Given request: Return the Memorial Day safety message below word for word, from its date line to its final sentence.

Document passage:
########

05/23/2026
SAFETY SUNDAY (24th May 2026)
THE EMPTY CHAIR
Memorial Day weekend is here.
And I know what that means for a lot of people.
Cookouts.
Campgrounds.
Boats.
Cold drinks.
Flags in the yard.
A little extra time with family.
A chance to breathe before the grind starts again.
And I’m not here to take that from anybody.
Enjoy it.
Fire up the grill.
Hold your kids.
Sit with your wife.
Call your people.
Laugh a little.
Rest a little.
Live a little.
Because there are men and women who don’t get to do that anymore.
That’s the part we better not forget.
Memorial Day is not Veterans Day.
It is not just another patriotic holiday.
It is not just a three-day weekend wrapped in red, white, and blue.
Memorial Day is about the ones who didn’t come home.
The ones who left a chair empty.
At the dinner table.
At the reunion.
Beside a wife.
Across from a child.
In the middle of a family that still looks over sometimes, like they’re supposed to be there.
That’s the weight of this weekend.
The empty chair.
And if you’ve lived any kind of life…
If you’ve worked any kind of dangerous job…
If you’ve stood in a Union hall after a bad phone call…
If you’ve ever seen a hard hat sitting on a table where a man should’ve been standing…
Then you understand that chair.
You understand what it means when somebody doesn’t make it home.
Now let me be crystal clear.
I’m not comparing linework to military service.
Far too many people do that already.
I’m not putting our trade beside combat.
I’m not making Memorial Day about us.
Memorial Day belongs to the fallen men and women who gave their lives in service to this country.
Period.
We honor that.
We respect that.
We say their names.
We remember the cost.
But if that remembrance doesn’t sharpen how we live…
If it doesn’t make us hold our people tighter…
If it doesn’t make us give a damn about the man standing beside us…
If it doesn’t make us more disciplined with the life we’ve still been given…
Then what are we really doing?
Because memory without action is just a ceremony.

########

Supplied records:
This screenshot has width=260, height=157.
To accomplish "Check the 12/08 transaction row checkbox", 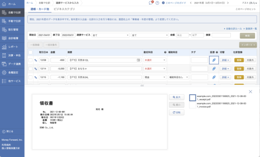I will click(30, 60).

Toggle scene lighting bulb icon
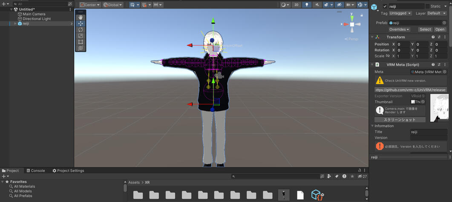pos(307,5)
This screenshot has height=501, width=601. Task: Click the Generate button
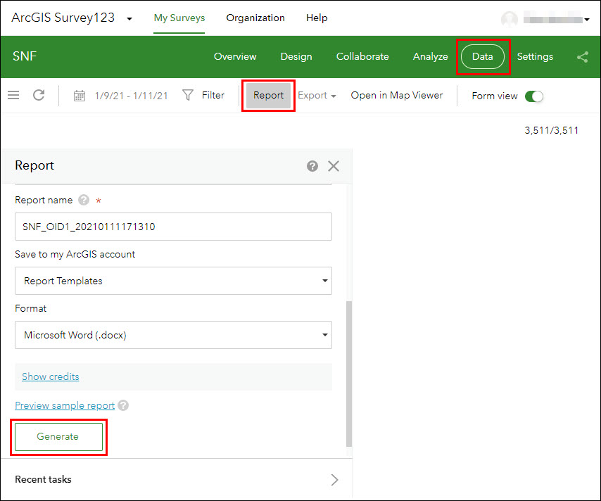(x=58, y=436)
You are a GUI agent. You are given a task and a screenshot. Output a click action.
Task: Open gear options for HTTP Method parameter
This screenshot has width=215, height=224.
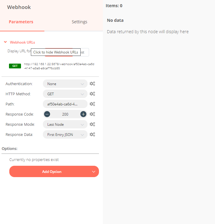[x=92, y=94]
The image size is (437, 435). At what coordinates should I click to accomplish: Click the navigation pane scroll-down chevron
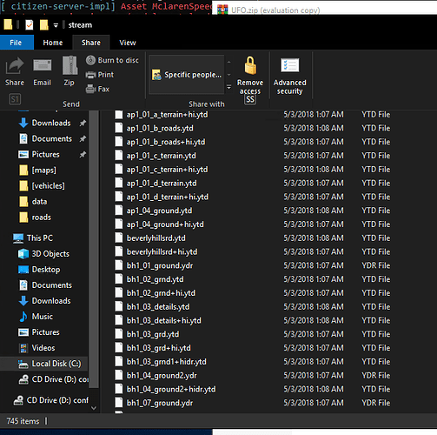pyautogui.click(x=94, y=408)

########

Answer to the exercise:
05/23/2026
SAFETY SUNDAY (24th May 2026)
THE EMPTY CHAIR
Memorial Day weekend is here.
And I know what that means for a lot of people.
Cookouts.
Campgrounds.
Boats.
Cold drinks.
Flags in the yard.
A little extra time with family.
A chance to breathe before the grind starts again.
And I’m not here to take that from anybody.
Enjoy it.
Fire up the grill.
Hold your kids.
Sit with your wife.
Call your people.
Laugh a little.
Rest a little.
Live a little.
Because there are men and women who don’t get to do that anymore.
That’s the part we better not forget.
Memorial Day is not Veterans Day.
It is not just another patriotic holiday.
It is not just a three-day weekend wrapped in red, white, and blue.
Memorial Day is about the ones who didn’t come home.
The ones who left a chair empty.
At the dinner table.
At the reunion.
Beside a wife.
Across from a child.
In the middle of a family that still looks over sometimes, like they’re supposed to be there.
That’s the weight of this weekend.
The empty chair.
And if you’ve lived any kind of life…
If you’ve worked any kind of dangerous job…
If you’ve stood in a Union hall after a bad phone call…
If you’ve ever seen a hard hat sitting on a table where a man should’ve been standing…
Then you understand that chair.
You understand what it means when somebody doesn’t make it home.
Now let me be crystal clear.
I’m not comparing linework to military service.
Far too many people do that already.
I’m not putting our trade beside combat.
I’m not making Memorial Day about us.
Memorial Day belongs to the fallen men and women who gave their lives in service to this country.
Period.
We honor that.
We respect that.
We say their names.
We remember the cost.
But if that remembrance doesn’t sharpen how we live…
If it doesn’t make us hold our people tighter…
If it doesn’t make us give a damn about the man standing beside us…
If it doesn’t make us more disciplined with the life we’ve still been given…
Then what are we really doing?
Because memory without action is just a ceremony.